Wang, C.H., Kan, L.P., Lin, H.A., Chang, F.Y., Wang, N.C., Lin, T.Y., . . . Lin, J.C. (2016). Clinical efficacy and safety of primary antifungal prophylaxis with posaconazole versus fluconazole in allogeneic blood hematopoietic stem cell transplantation recipients: A retrospective analysis of a single medical center in Taiwan. Journal of Microbiology, Immunology, and Infection, 49, 531–538.

To determine the safety and efficacy of posaconazole versus fluconazole as antifungal prophylaxis in patients receiving allo-HSCT during early neutropenic phase without GVHD

Medical records were retrospectively reviewed for allo-HSCT recipients from a single institution, who received oral fluconazole (January 2005 to June 2011) or oral posaconazole (June 2011 to December 2013) during the early neutropenic stage.

• N = 52   
• AGE: 2 younger than age 18 years; all others varied
• MALES: Not diversified  
• FEMALES: Not diversified
• CURRENT TREATMENT: Other
• KEY DISEASE CHARACTERISTICS: Allo-HSCT
• OTHER KEY SAMPLE CHARACTERISTICS: Fluconazole, posaconazole, prophylaxis, transplantation, GVHD

• SITE: Single site   
• SETTING TYPE: Inpatient    
• LOCATION: Tri-Service General Hospital, National Defense Medical Center, Taipei, Taiwan

PHASE OF CARE: Transition phase after active treatment

All patients who received allo-HSCT in the HSCT-dedicated room and were given prophylactic oral posaconazole (June  2011 to December 2013) or fluconazole (January 2005 to June 2011) were included. Exclusions were active infections, secondary fungal infections, or given an agent other than the two stated. Observation began seven days prior to transplantation and continued 90 days after transplantation.

Suspected invasive fungal infection was characterized as unexplained persistent fever that lasted 72-96 hours despite empiric broad spectrum antibiotics. Clinical and laboratory values were collected at baseline and throughout the study. ALT, AST, and total bilirubin were collected for hepatic toxicity. Incidence of neutropenic fever and overall mortality at 90 days post-transplantation was assessed.

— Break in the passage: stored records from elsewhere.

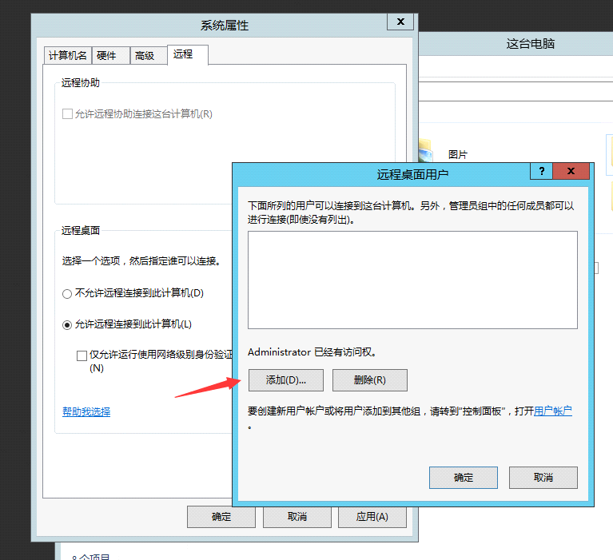
Task: Click the 帮助我选择 link
Action: coord(86,411)
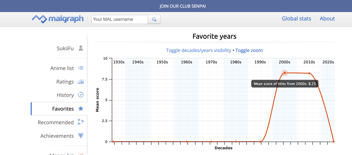Screen dimensions: 352x155
Task: Click the History clock icon
Action: 81,95
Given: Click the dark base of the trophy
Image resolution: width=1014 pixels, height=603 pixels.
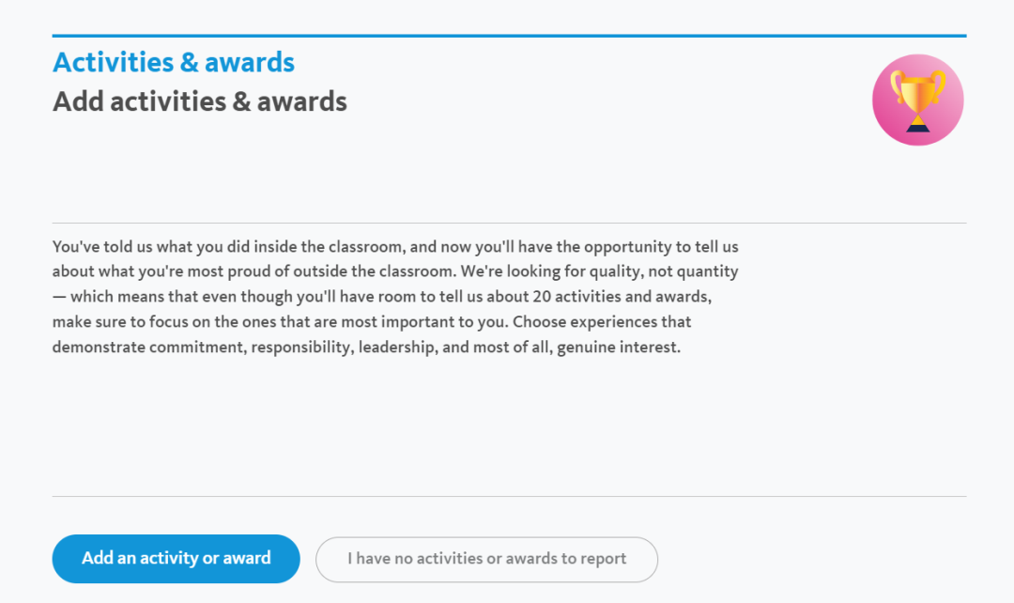Looking at the screenshot, I should point(917,128).
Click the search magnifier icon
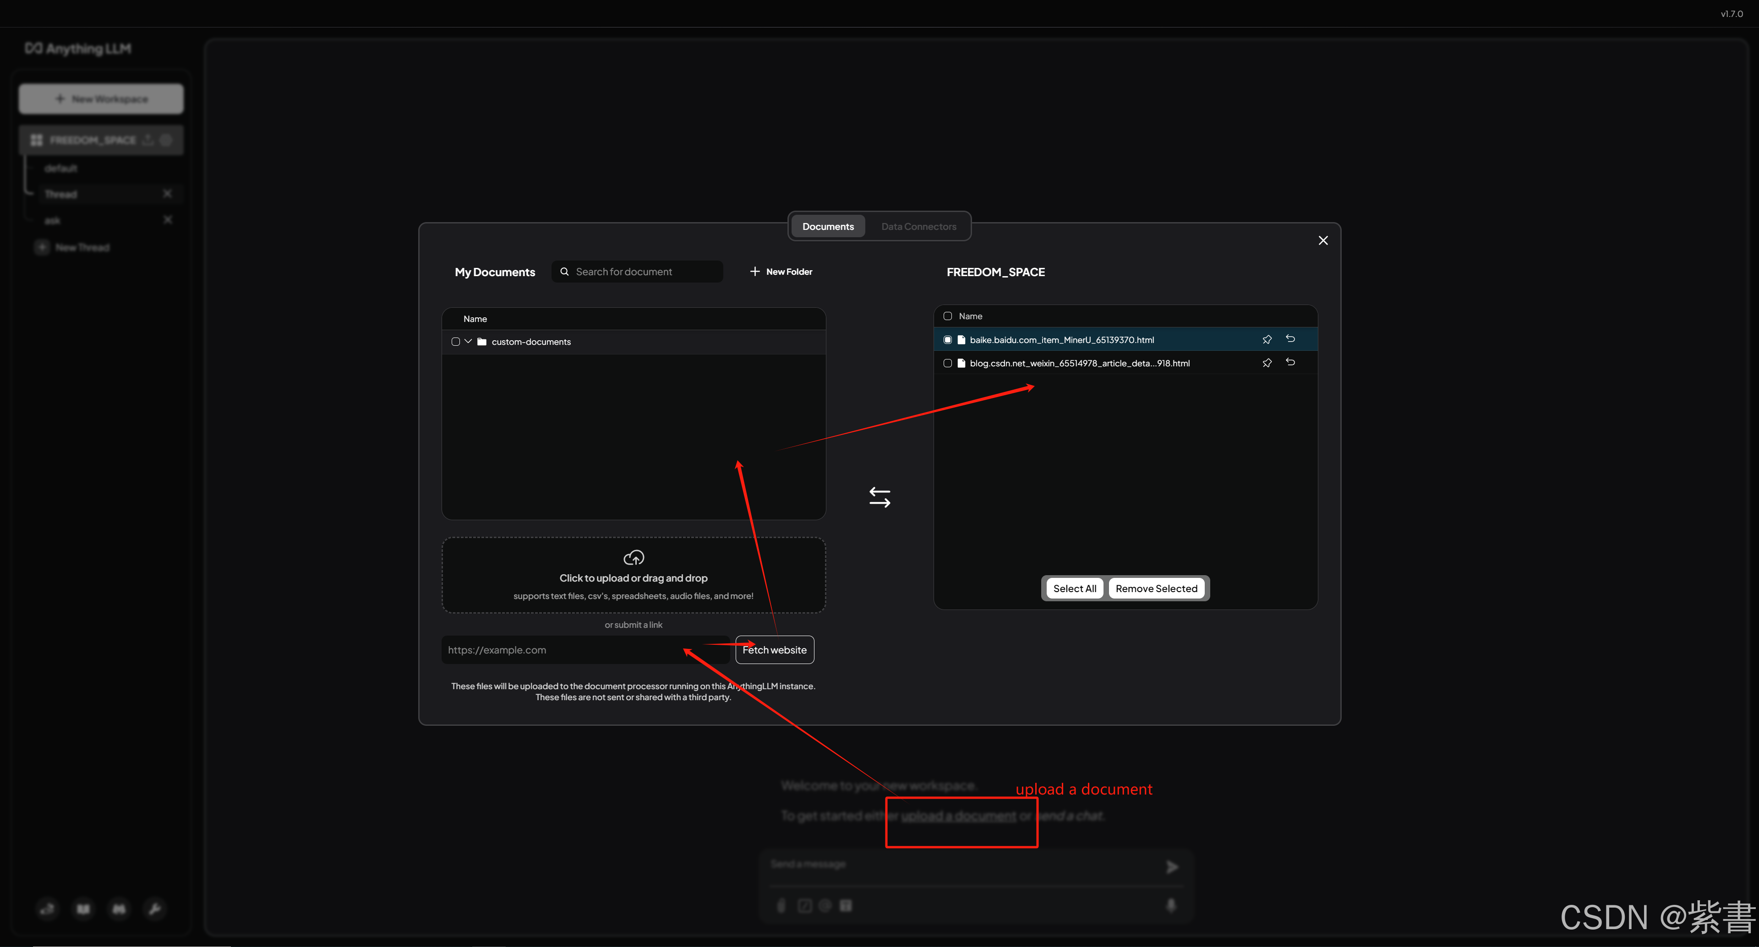1759x947 pixels. (564, 272)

Fluconazole had a greater risk for development of invasive fungal infections during the 90 days (42.5% versus 8.3%, p = 0.039) even at higher doses of fluconazole. Both groups had similar rates of neutropenic fevers (83.3% versus 87.5%, p = 0.656) and mortality (8.3% versus 22.5%, p = 0.04).  Early discontinuation due to intolerance was lower in posaconazole than fluconazole (8.3% versus 50.0%, p = 0.017). Both had similar rates of GI upset, but fluconazole patients were more likely to have diarrhea. No patient discontinued either drug due to liver impairment, although both groups saw equally elevated laboratory values that normalized after discontinuation except for four patients (n = 1 posaconazole and n = 3 fluconazole).

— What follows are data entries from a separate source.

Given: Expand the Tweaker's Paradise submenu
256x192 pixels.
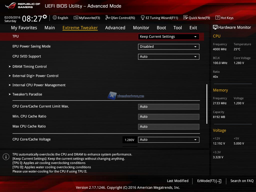Looking at the screenshot, I should (x=27, y=94).
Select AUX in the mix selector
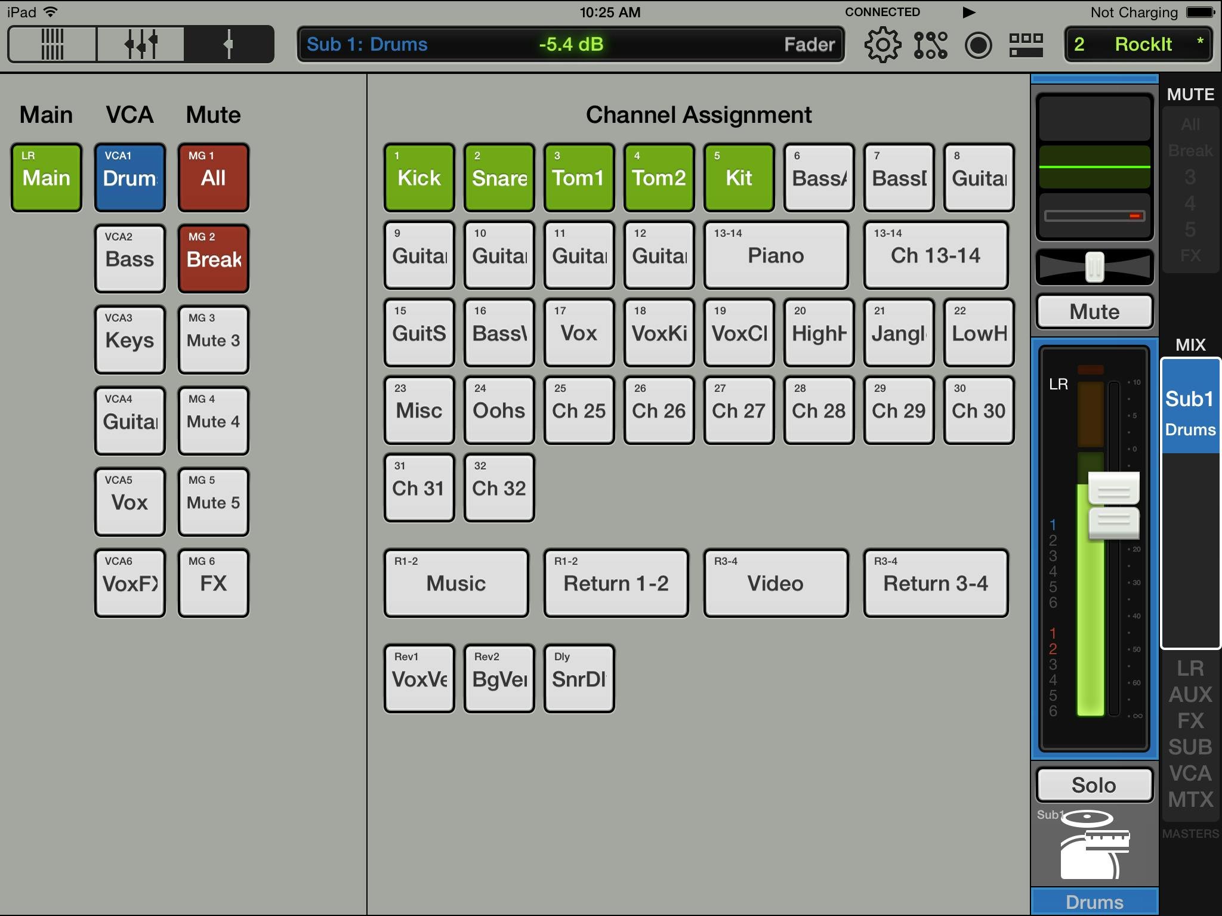1222x916 pixels. (1190, 694)
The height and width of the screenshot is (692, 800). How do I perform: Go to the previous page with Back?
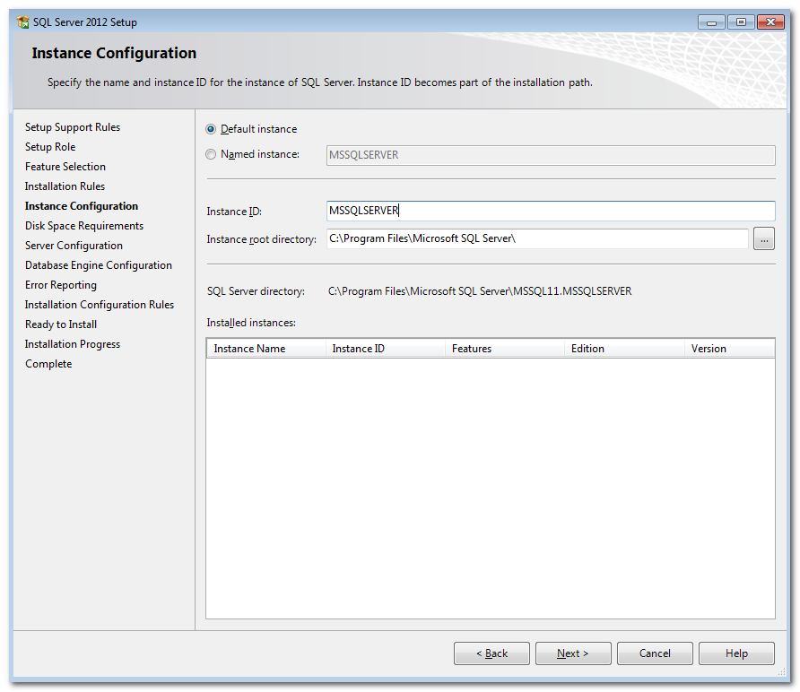coord(491,653)
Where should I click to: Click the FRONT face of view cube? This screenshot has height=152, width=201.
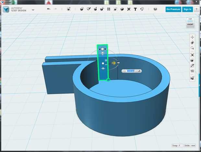pos(190,24)
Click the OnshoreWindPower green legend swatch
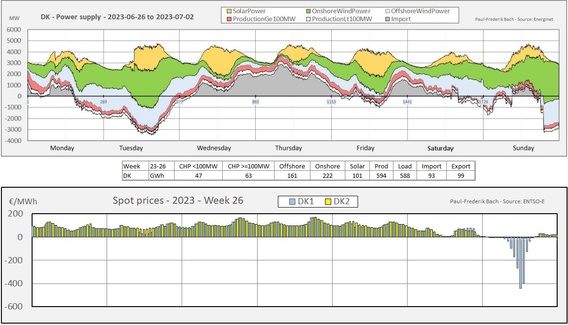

Results concluded that implementing a prophylaxis regimen with posaconazole for preventing invasive fungal infections in allo-HSCT patients during the early neutropenic phase through 90 days post-transplantation was better tolerated with better efficacy and similar safety concerns when compared to fluconazole.

Small sample (< 100)

Nurses could incorporate evidence-based practices of hand hygiene, isolation, low microbial diets, teaching, and reinforcement plans for these fragile patients to work synonymously with the prophylaxis antifungal.